In spite of the fact that they've added surfing pools and waterslides, the rapid spread of sickness aboard seafaring vessels hasn't changed much since the days of Jack Aubrey.
Cruises are floating disease vectors at the best of times. Cramming people from all over the world onto a ship for days or weeks at a time is a great way to catch some old-timey, downright Biblical ailments. The pandemic put a stop to this, with the CDC issuing no-sail orders and stopping Florida's massive cruise ship industry overnight. Now that the vaccine rollout has begun in earnest throughout the state, Gov. Ron DeSantis wants the government to let people get seasick and otherwise again.
Following a meeting in Port Canaveral with cruise industry representatives on March 26, DeSantis called on the CDC to let Floridian cruises set sail.

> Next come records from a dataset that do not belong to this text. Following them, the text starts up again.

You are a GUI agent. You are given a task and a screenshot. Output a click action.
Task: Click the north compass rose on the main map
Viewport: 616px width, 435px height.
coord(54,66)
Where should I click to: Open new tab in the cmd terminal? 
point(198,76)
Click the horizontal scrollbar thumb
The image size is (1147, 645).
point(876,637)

Floridians who rely on our cruise industry to provide for themselves and their families cannot wait until November 1 to get back to work. The federal government should lift the lockdown and allow cruises to sail immediately.

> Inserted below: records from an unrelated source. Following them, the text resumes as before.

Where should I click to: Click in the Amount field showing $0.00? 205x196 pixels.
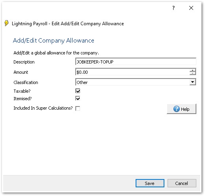pyautogui.click(x=132, y=72)
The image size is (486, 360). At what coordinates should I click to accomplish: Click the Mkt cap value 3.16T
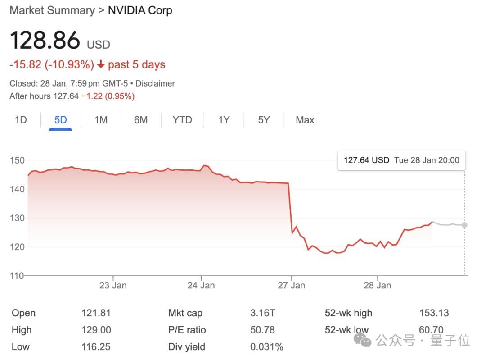tap(262, 313)
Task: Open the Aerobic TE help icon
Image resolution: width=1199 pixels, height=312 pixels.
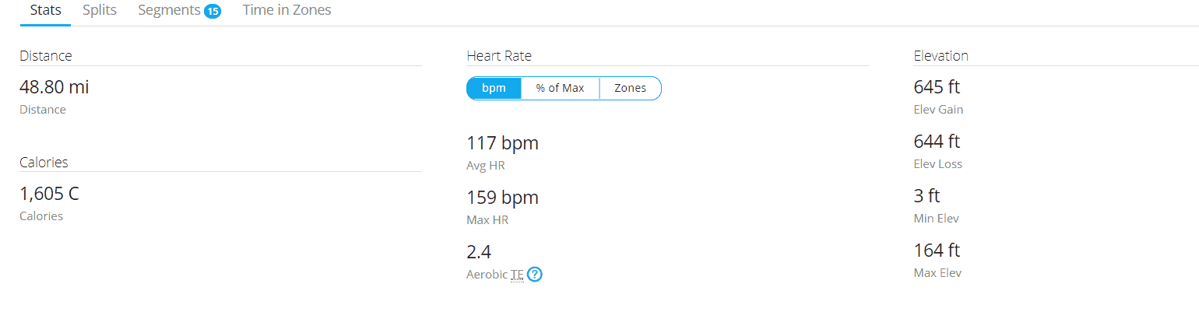Action: click(534, 275)
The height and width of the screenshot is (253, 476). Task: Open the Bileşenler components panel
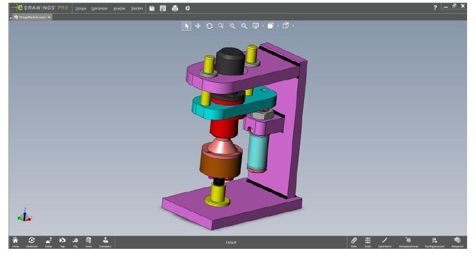click(x=457, y=240)
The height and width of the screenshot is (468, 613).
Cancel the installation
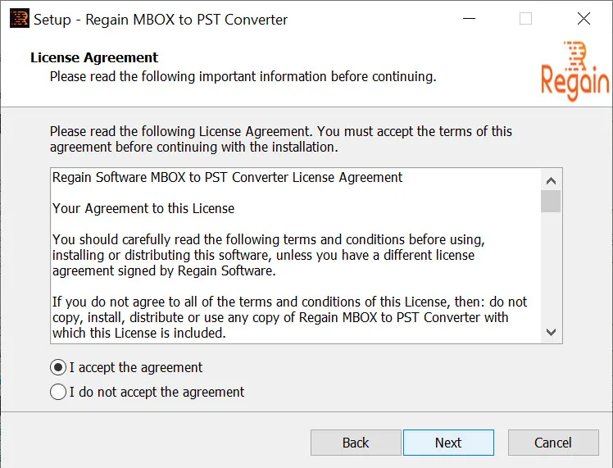[x=553, y=443]
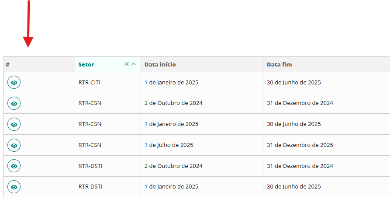Select the RTR-CITI setor cell
The width and height of the screenshot is (390, 199).
tap(90, 83)
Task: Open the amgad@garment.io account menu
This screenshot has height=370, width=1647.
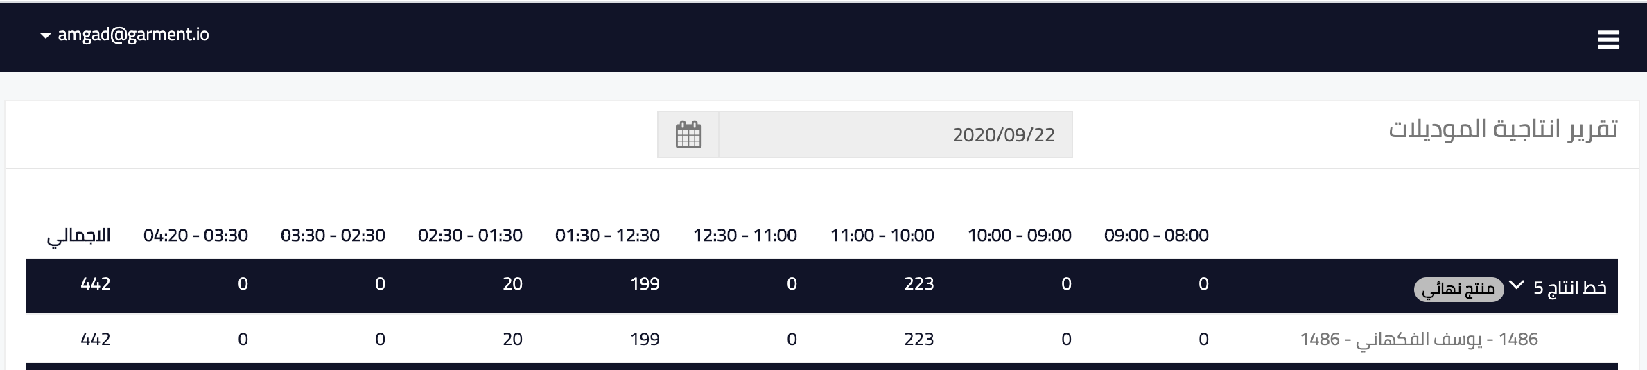Action: coord(125,35)
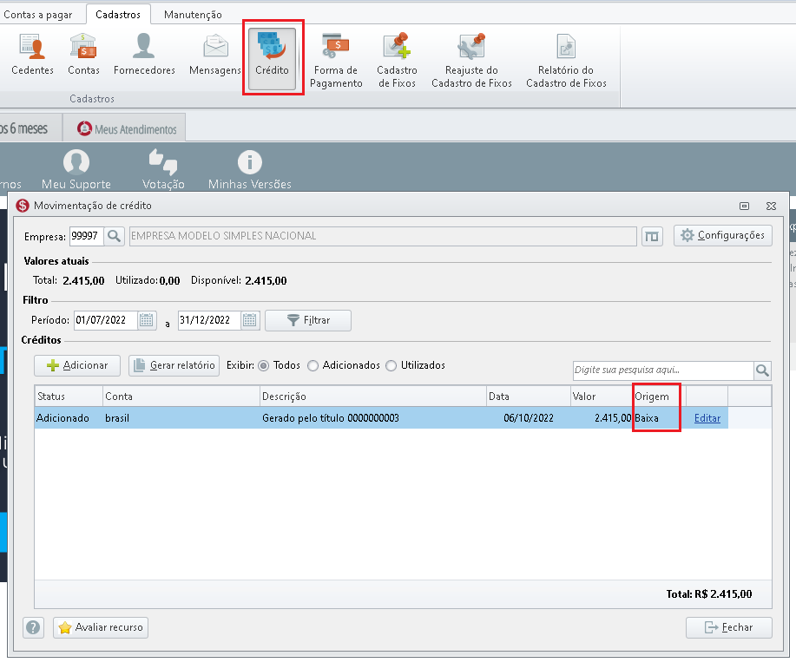Open Cadastro de Fixos icon

(x=397, y=61)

— Ron DeSantis (@GovRonDeSantis) March 26, 2021
DeSantis felt that the standing order that runs through Nov. 1 is far too long to wait.
"Floridians who rely on our cruise industry to provide for themselves and their families cannot wait until November 1 to get back to work," he wrote. "The federal government should lift the lockdown and allow cruises to sail immediately."
DeSantis used the opportunity to score points on GOP bugbears like big government and the inability of corporations to force their low-wage workers back to their jobs.
“If there is one thing we’ve learned over the past year, it’s that lockdowns don’t work, and Floridians deserve the right to earn a living,” said Governor DeSantis. “The cruise industry is essential to our state’s economy and keeping it shut down until November would be devastating to the men and women who rely on the cruise lines to provide for themselves and their families. I urge the CDC to immediately rescind this baseless no-sail order to allow Floridians in this industry to get back to work.”
At least one Floridian cruise has set sail in recent months. American Cruise Lines keeps close to shore and sails from Florida's Amelia Island up to Charleston. The American-flagged and American-crewed ship doesn't stop off in any international ports, and therefore is not subject to the order that halted Florida's Caribbean-bound cruises. At the same time, cruise lines are amping up their health and safety measures, knowing that they will need to win back a skeptical public once they are finally given the go-ahead to sail internationally.